Standard YouTube Licence

The Royal Ballet Lije Water for Chocolate The Royal Opera House, 8 June 2022, 19:30

I saw Like Water for Chocolate on 8 June 2022. It was my first trip back to Covent Garden since Onegin on 18 Jan 2020 (see The Royal Ballet's "Onegin" 8 March 2022).  I set out my first impressions on BalletcoForum immediately after I had seen it and in slightly more detail on Facebook a few hours later. It can be seen from those remarks that I thoroughly enjoyed the show.

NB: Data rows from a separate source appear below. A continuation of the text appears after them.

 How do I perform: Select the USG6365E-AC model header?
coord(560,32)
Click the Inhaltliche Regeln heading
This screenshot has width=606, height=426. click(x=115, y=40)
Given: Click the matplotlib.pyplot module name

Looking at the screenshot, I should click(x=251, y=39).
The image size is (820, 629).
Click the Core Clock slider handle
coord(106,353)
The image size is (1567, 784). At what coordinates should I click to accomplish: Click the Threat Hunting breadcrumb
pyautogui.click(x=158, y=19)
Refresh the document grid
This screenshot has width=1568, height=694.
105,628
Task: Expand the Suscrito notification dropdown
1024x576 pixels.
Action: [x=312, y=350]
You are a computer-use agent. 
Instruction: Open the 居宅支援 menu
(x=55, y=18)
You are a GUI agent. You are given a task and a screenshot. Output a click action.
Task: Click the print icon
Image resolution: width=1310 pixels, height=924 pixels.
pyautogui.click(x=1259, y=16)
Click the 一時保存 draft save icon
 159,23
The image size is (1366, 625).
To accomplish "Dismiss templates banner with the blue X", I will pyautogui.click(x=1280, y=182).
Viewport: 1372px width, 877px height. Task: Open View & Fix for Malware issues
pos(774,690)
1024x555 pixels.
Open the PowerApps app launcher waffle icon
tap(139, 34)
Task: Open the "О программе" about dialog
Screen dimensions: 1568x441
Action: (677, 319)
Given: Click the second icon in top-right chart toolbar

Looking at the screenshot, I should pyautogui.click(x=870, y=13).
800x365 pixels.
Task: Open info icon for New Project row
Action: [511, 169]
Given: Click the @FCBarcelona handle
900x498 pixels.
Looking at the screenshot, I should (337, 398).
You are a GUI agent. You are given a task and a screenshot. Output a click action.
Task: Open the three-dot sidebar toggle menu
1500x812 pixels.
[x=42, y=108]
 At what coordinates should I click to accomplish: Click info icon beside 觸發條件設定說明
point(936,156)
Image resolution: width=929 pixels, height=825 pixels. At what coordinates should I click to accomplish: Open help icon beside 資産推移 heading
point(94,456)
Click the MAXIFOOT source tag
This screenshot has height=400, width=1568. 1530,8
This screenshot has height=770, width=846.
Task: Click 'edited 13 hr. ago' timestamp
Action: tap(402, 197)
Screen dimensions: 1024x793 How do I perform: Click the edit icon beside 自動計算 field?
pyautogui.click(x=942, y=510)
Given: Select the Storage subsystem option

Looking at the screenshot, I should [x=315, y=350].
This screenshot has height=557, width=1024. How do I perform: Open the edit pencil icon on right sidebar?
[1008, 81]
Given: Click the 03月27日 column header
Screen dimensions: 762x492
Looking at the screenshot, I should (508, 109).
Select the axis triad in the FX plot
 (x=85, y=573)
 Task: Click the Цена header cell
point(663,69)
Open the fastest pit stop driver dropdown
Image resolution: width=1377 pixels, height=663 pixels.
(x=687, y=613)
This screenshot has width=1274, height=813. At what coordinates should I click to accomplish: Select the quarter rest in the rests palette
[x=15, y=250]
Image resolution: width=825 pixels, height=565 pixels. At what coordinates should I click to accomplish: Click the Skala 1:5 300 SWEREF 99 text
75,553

The ballet was inspired by Laura Esquivel's novel Como agua para chocolate which has also been made into a film.  The title is curious to English ears probably because few of us make chocolate from scratch.  It refers to emotions that are about to boil over like a pan on the stove.  The reason why emotions run high is that Tita, a young woman, is prevented from marrying her lover, Pedro, by a custom that requires the youngest daughter to care for her mother for so long as she lives.   Her misery increases when her mother persuades Pedro to marry Tita's elder sister and Pedro agrees to do simply to be nearer Tita.   For those who have not yet seen the ballet, read the book or watched the film, the story is here,

In the YouTube video Insights: Lije Water for Chocolate - Beginnings and Origins, the choreographer Christopher Wheeldon explained how he came to create the ballet.  The film was one of the videos that he watched at his lodgings in New York shortly after he had landed before he had time to make friends.  To him, it was a lovely film.   Later he read the novel which he also enjoyed.  The notion of creating a ballet based on the novel took root in his mind at that time.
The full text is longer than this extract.